When we arrived home about half an hour later, she awoke, and aside from a fatigue that lasted the rest of the day, she seemed completely fine. She spent the afternoon taking care of the newly fashionable Sky and was already planning what she wanted to get the next time we went.

Schuyler had rebooted.

As we continue to monitor Schuyler’s seizures, there are some factors that seem to trigger them more than others. Hormones probably as much as anything else, and the timing couldn’t have been worse this time, but so many of them have taken place in public spaces that commercial lighting is also a likely culprit. Stress and anxiety are definitely on the list of usual suspects. In some ways, I guess I set her up for a perfect storm of a seizure, and that’s exactly what she had.

The piece that I hadn’t completely anticipated, much to my shame, was that stress and anxiety aren’t always negative factors. As unhappy as her seizures have always made her, I just hadn’t imagined that she could become so overwhelmed with happiness and anticipatory excitement that her monster could throw her one of its extra special packages, the kind that take her out of the game entirely.

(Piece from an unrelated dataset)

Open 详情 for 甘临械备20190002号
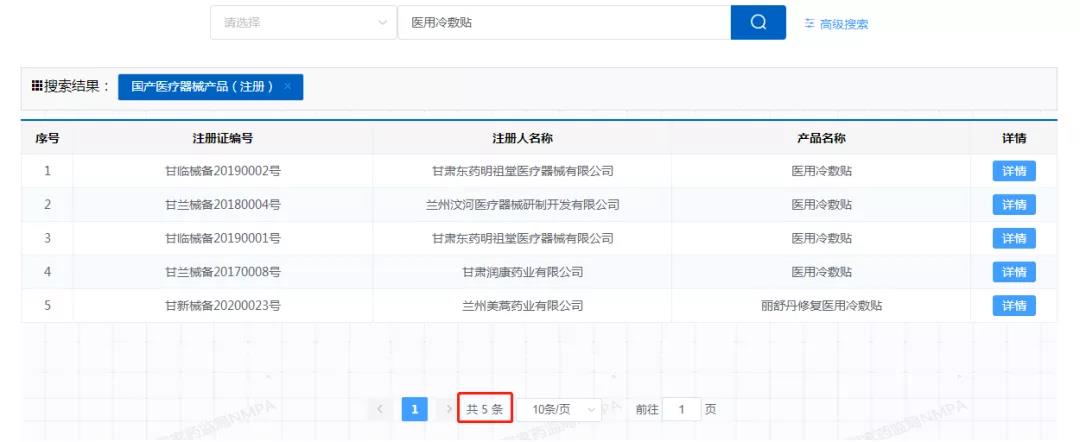The image size is (1080, 442). 1013,171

For Schuyler, it was mostly over within the hour. But for me, I couldn’t seem to shake the sense that this was crossing the line. Pushing that button in her head because she was experiencing extreme happiness? Her excitement at being in the American Girl store somehow earned a storm in her head, one that reset all her emotions to the simple desire to go home, to leave such a place before she’d even gotten started? Not for the first time, I felt real anger at the situation, and at her monster.

Of course, it’s silly to expect Schuyler’s monster to be aware of her happiness when it plots its next move. Indeed, the metaphor of a monster is deeply flawed, as I’ve always acknowledged. It’s hard to feel anger at the tissue in a little girl’s head, at a significant piece of my beloved Schuyler herself. The monster metaphor didn’t just provide a writer’s trick. It gave an otherwise powerless parent something to fight, a symbolic figure against whom I could rage when appropriate.

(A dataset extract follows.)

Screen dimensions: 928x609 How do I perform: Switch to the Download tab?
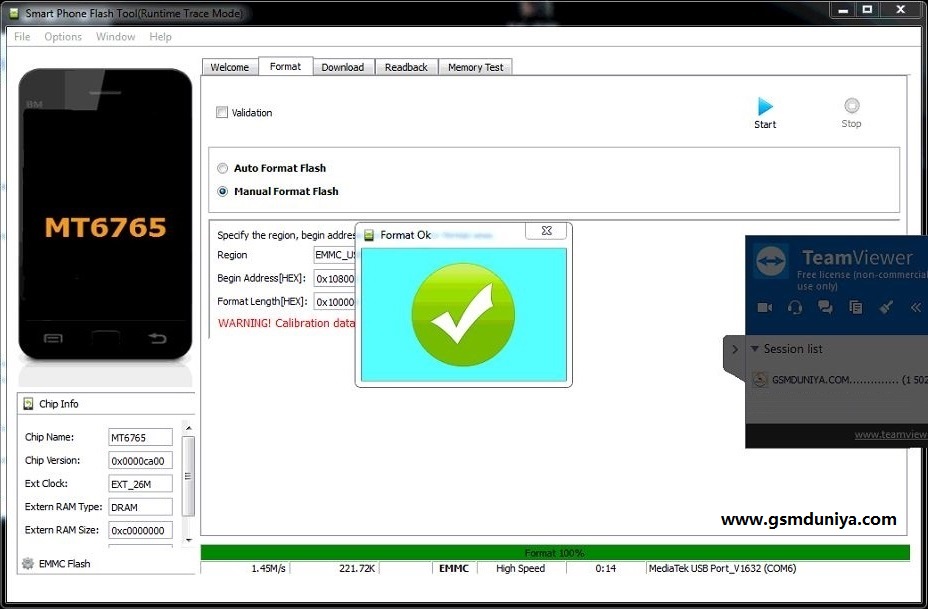click(x=343, y=66)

Schuyler doesn’t have a sinister little monster living in her head. She possesses a cold, measurable congenital condition, a broken architecture that was in place before she was even born. As a result, she works with a brain that is significantly malformed, maybe as much as seventy-five percent so, and yet has managed to successfully rewire itself to the point where she is completely ambulatory and is able to attend school and almost pass for neurotypical upon first glance. That passing might not feel right to some of you, but it is the path that she has very specifically and passionately chosen, and until the day comes when she rejects it and embraces a different path, I’ll support her efforts.

I’ll try to do so without sentimentality, and without trying to impose some concept of fairness where none is appropriate. But after watching how hard Schuyler works and how positive she remains despite it all, it’s hard not to wish for a monster that won’t use her happiness and her excitement against her.

I’ll never get that sympathetic little monster that will give Schuyler a break when she seems to need and deserve it the most. But I probably won’t stopping hoping for it, either.